---------- Given information
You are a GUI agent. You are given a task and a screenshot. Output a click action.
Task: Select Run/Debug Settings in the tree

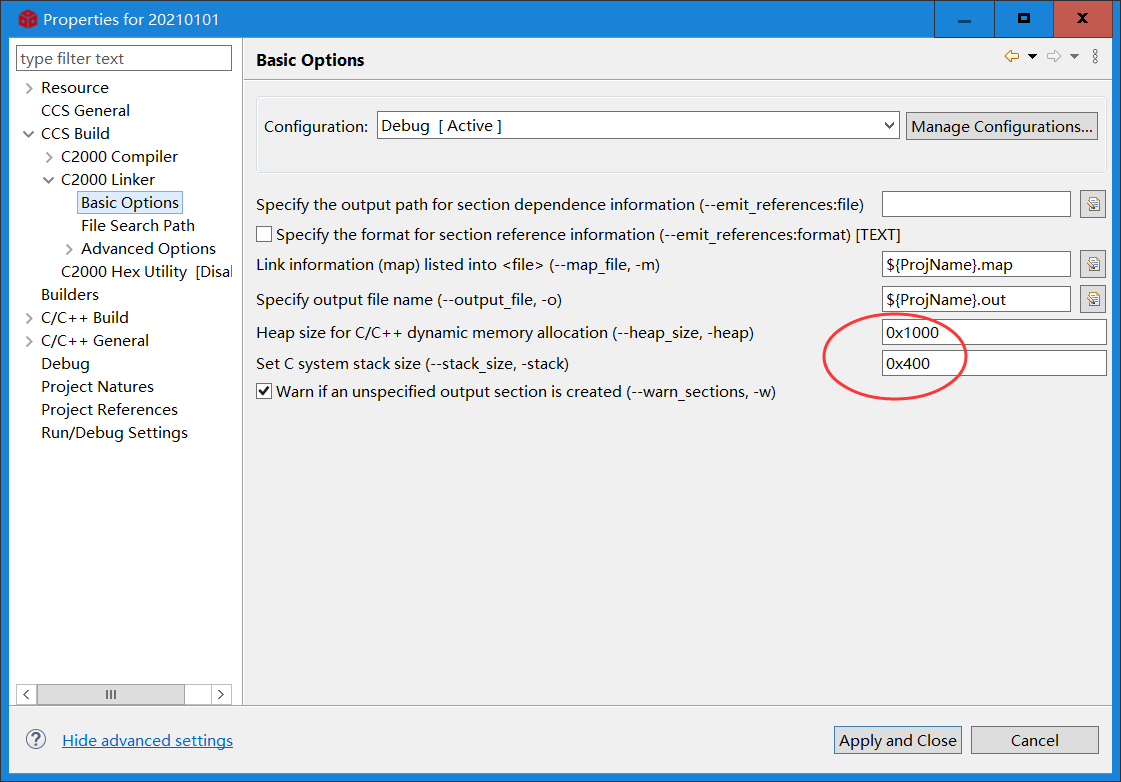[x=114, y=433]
--------------------
---------- Given information
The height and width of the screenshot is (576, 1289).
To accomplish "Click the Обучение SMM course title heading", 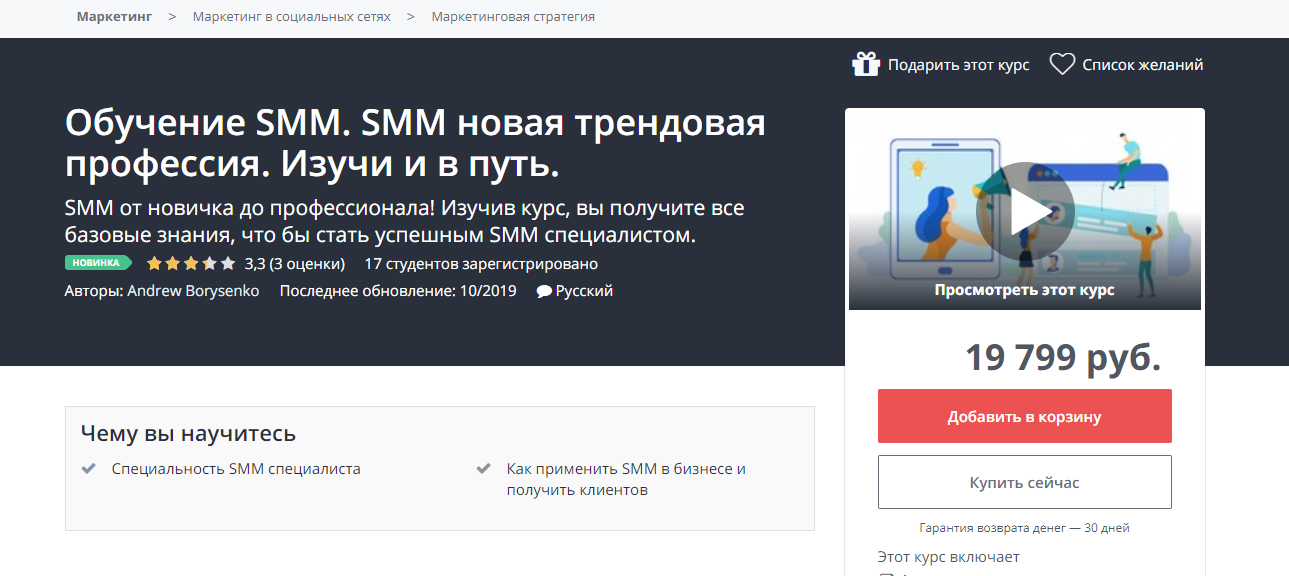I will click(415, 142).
--------------------
---------- Given information
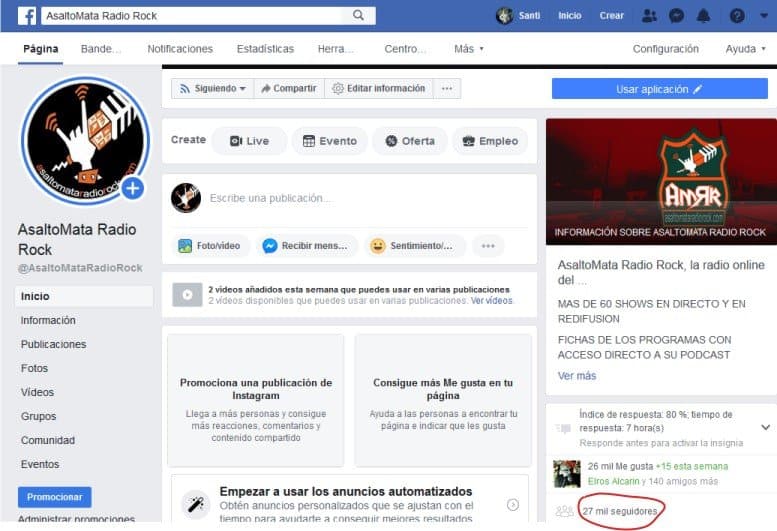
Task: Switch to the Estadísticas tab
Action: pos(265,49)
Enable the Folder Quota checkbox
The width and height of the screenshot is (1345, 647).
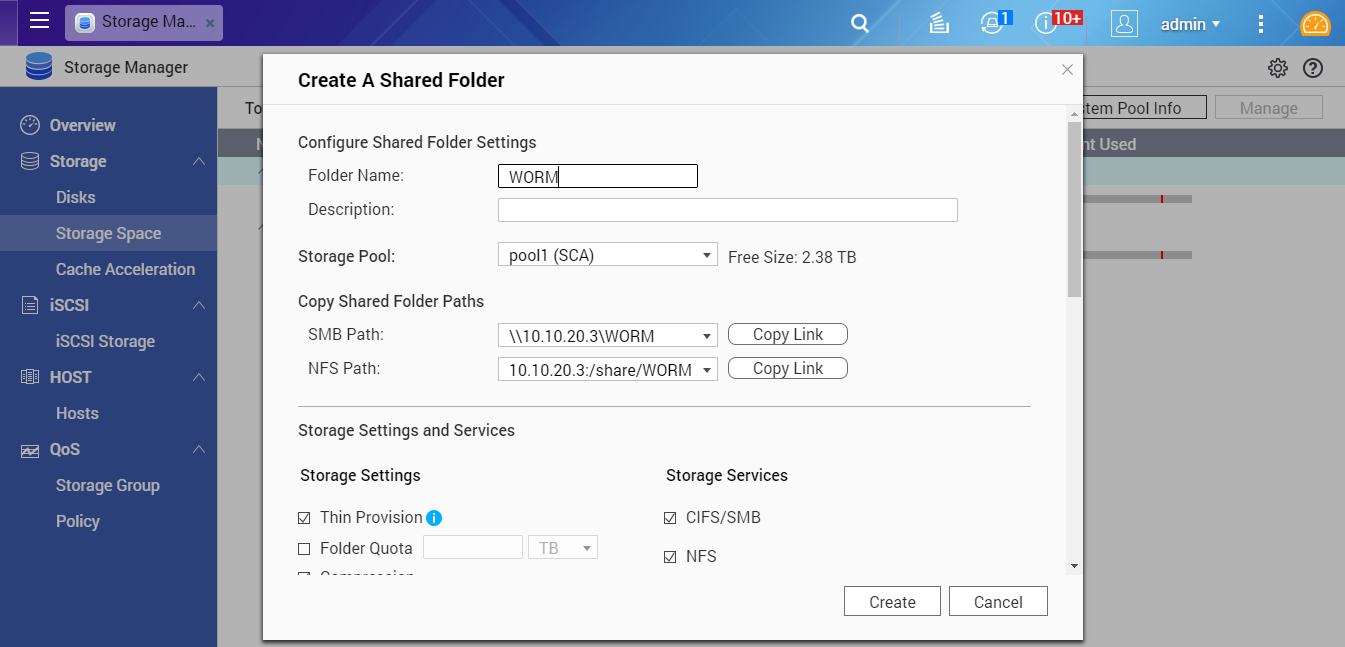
--------------------
--- Task item ---
Would you copy out each line of the records above where the word "width" occurs?

--- Solution to this problem ---
The height and width of the screenshot is (576, 1289).
The width and height of the screenshot is (1345, 647).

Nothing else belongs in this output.